## WORK REQUEST
In the records below, some lines contain "header"; state the number of such lines and nothing else.
AVAILABLE RECORDS START
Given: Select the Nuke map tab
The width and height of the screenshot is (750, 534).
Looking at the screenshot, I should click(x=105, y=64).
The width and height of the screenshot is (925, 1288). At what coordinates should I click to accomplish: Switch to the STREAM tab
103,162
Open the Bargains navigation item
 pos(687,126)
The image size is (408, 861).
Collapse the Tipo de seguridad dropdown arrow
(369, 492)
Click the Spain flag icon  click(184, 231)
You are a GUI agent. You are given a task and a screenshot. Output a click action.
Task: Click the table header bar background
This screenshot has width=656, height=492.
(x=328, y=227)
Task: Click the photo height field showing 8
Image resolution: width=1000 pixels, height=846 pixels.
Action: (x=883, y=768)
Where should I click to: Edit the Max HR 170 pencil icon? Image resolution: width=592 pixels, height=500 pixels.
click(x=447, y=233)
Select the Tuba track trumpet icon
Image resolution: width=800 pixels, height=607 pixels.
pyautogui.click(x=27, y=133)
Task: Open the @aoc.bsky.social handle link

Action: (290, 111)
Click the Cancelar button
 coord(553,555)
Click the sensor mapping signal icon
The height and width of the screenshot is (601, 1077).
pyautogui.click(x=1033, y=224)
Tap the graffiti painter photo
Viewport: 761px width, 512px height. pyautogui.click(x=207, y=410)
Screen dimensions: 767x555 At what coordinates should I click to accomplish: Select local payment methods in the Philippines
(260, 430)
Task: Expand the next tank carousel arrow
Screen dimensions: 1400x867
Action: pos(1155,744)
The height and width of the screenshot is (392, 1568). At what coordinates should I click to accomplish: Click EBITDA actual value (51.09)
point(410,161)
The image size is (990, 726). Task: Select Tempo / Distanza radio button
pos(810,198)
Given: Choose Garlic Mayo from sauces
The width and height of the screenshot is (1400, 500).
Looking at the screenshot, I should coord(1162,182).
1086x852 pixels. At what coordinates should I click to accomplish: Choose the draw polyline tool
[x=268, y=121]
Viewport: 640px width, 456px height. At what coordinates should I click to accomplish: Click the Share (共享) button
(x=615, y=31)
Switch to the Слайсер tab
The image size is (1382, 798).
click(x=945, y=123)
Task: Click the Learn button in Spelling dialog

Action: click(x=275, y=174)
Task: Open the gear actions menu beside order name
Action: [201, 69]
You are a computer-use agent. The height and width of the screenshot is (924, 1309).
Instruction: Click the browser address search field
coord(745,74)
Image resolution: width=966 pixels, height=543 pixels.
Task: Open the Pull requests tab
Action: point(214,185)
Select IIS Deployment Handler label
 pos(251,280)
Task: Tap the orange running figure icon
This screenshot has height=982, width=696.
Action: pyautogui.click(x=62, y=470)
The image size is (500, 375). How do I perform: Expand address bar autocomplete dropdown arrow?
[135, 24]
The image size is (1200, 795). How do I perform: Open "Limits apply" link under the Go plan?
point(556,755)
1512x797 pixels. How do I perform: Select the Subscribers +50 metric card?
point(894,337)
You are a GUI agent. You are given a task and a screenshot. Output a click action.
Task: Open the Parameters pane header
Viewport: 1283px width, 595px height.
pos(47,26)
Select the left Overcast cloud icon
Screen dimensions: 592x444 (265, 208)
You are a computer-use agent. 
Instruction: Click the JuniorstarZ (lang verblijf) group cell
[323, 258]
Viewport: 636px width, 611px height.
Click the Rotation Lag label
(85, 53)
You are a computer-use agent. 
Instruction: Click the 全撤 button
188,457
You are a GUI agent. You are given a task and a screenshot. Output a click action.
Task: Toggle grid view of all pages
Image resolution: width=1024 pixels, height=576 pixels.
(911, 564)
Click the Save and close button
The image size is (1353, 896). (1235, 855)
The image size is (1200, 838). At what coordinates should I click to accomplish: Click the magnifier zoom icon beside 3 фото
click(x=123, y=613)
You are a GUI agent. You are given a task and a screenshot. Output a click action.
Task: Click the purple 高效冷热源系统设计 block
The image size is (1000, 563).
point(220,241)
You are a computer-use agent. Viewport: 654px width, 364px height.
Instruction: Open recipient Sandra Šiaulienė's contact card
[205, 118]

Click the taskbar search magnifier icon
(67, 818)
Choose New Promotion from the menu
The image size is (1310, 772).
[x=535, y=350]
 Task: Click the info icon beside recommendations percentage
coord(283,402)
AVAILABLE RECORDS END
## WRITTEN ANSWER
2